I tried to keep playing. I really did. I persisted for about a week. Then gave up and started a new world, which I played for about a week.

I realized that Minecraft would be releasing in November and this mean that I only had 2 months with this new world before they likely broke it again. So I just stopped playing Minecraft until then. It seems wrong to stop playing a game I enjoy simply because I know the world is going to be broken.

 

This really brings up a larger issue with games, persistent and otherwise, and the way some designers approach them. My main complaint is this:

I spent time and money playing your game. Respect my investment, or I won’t be returning.

I love Minecraft, but I won’t be giving Mojang another dime. I won’t be buying their new games. They don’t respect the player’s time invested into their creations.

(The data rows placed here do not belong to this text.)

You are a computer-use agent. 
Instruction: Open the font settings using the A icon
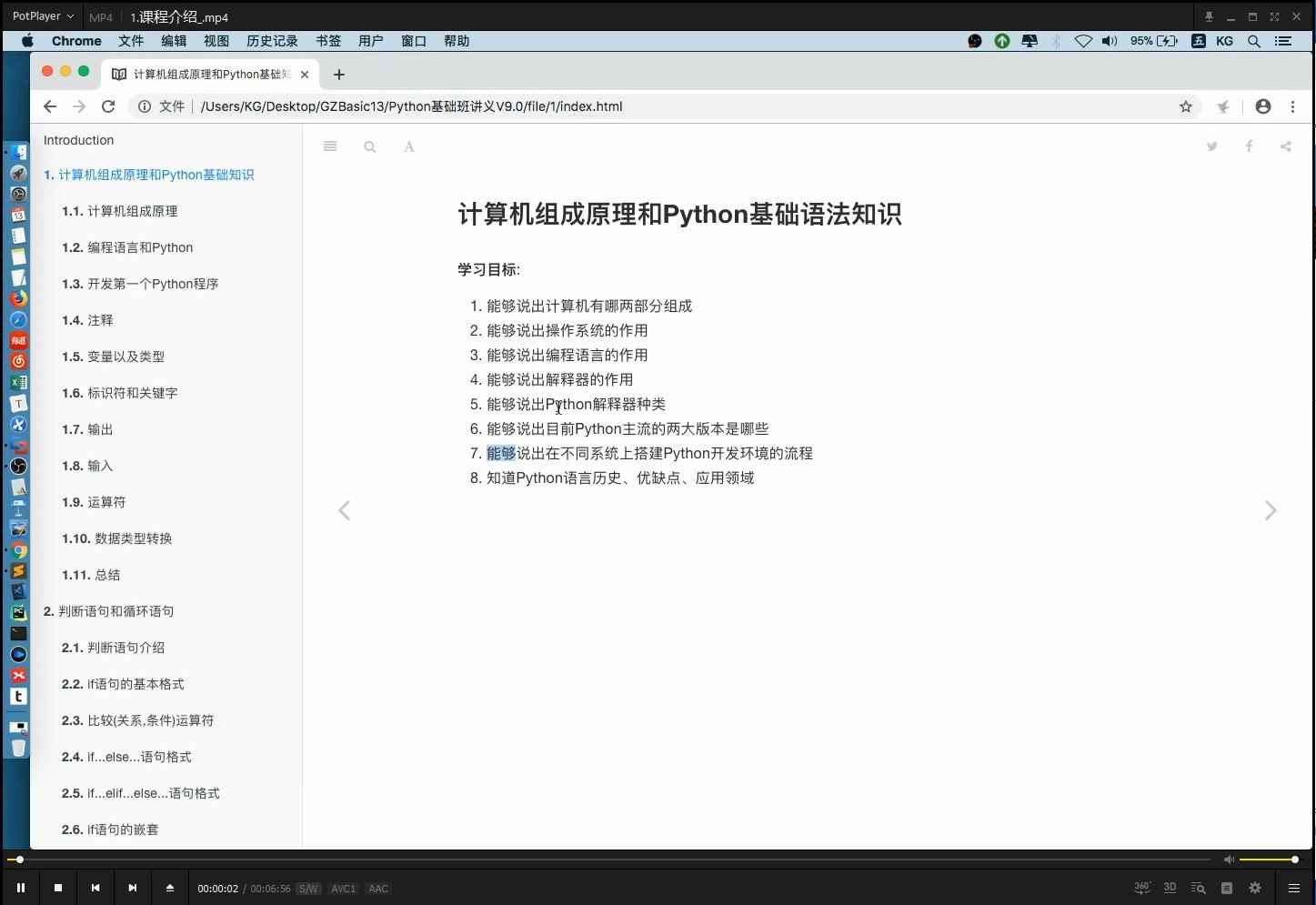click(x=409, y=146)
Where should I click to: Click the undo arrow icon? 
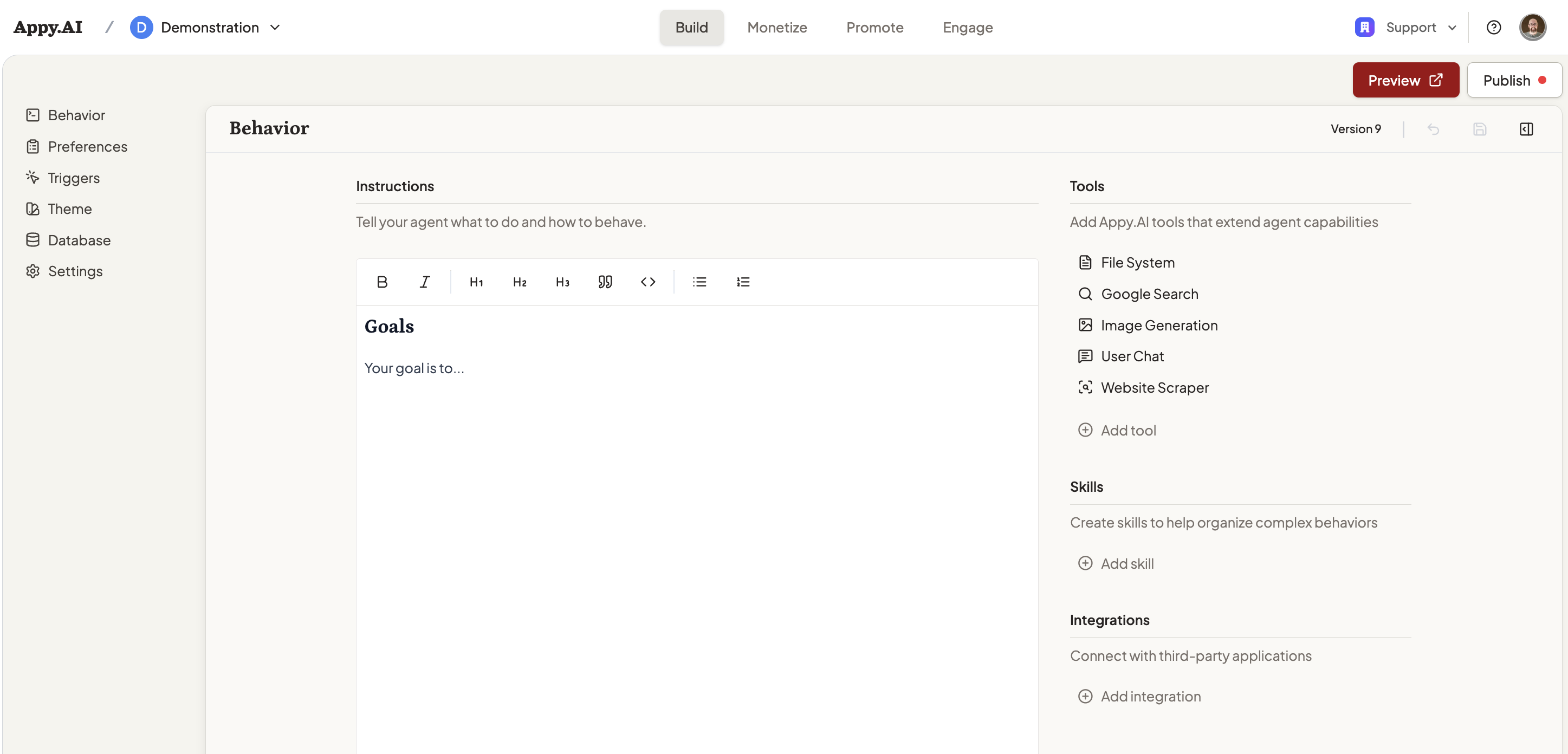pos(1433,129)
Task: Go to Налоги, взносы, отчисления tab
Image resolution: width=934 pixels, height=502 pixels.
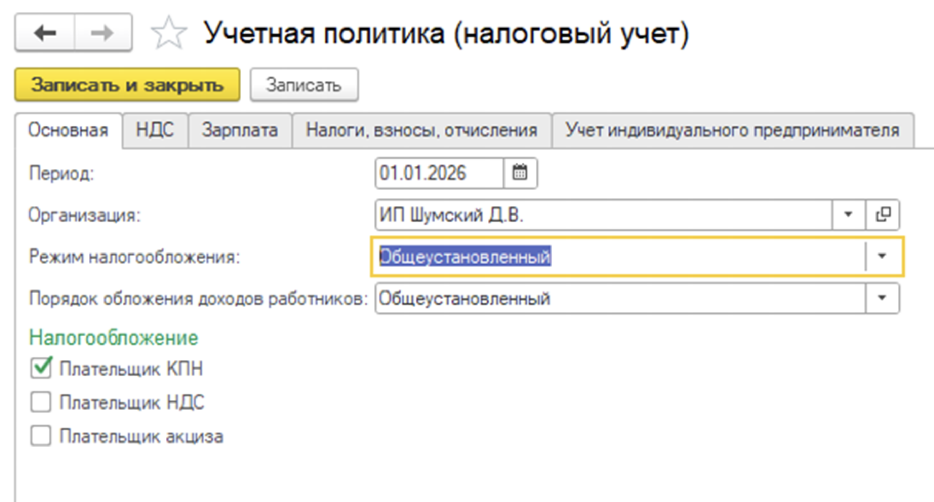Action: (422, 130)
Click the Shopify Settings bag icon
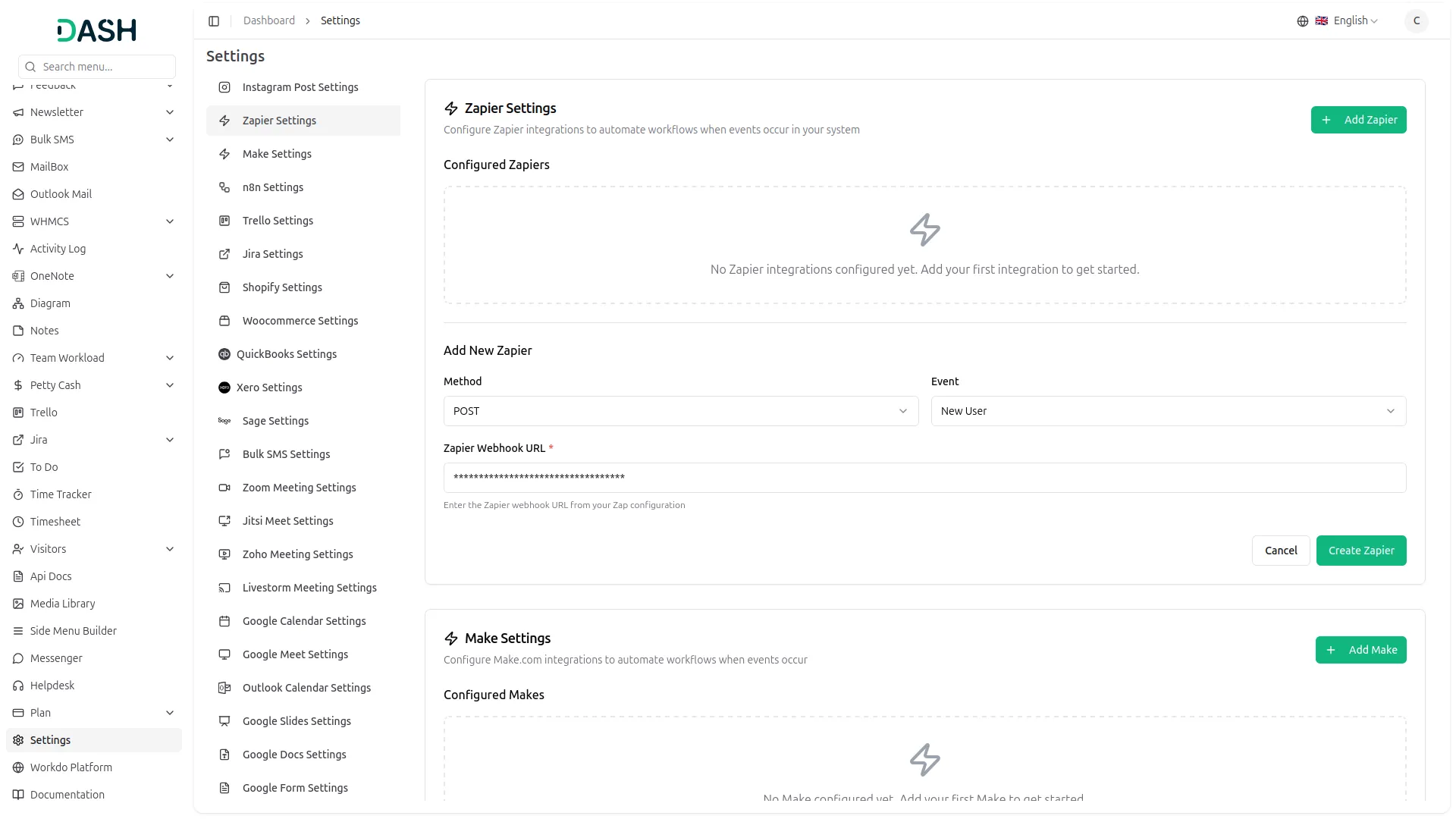 224,287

Is it an easy fix to make the world add new things in already discovered and explored areas of the game? No, it’s not. But it is respectful of the player. I spent at least 2 months building my obsidian palace and digging my huge quarry. Respect the work I did and do not screw up my save file because you want the ocean to be one block lower.

In World of Warcraft, for the most part, when I do or earn something, it’s done. I get to keep it. And for the most part, Blizzard does a great job of respecting the player’s time. You spend enough time and you can get anything. They have messed this up on occasion (Keymaster, the Darkmoon Faire turn in achievement, removal of old quests and rewards) but for the most part, this seems to be a design goal they meet.

This is perhaps one of my greatest gripes with Jolt’s games like Legends of Zork (now gone) is that they were wildly disrespectful of the player. Your time and money meant nothing and they were completely willing to wipe it off the game’s database.

As a game designer, when dealing with games that will be updated, or patched, always stop and consider each change from the point of view of the player. Does it make their achievement worthless? Does it make time they invested worthless? Does it “roll back” things they have earned? If you ever answer yes, stop. Think. Is there a better way? There probably is. That is what game design is all about, finding the best way to do something.

 

I am playing Minecraft again, but I will admit, I found a bug that lets me dupe items. And by god, I have been using it like mad. I no longer care about doing things “legit”. What’s the point? Mojang is just going to screw them up anyway.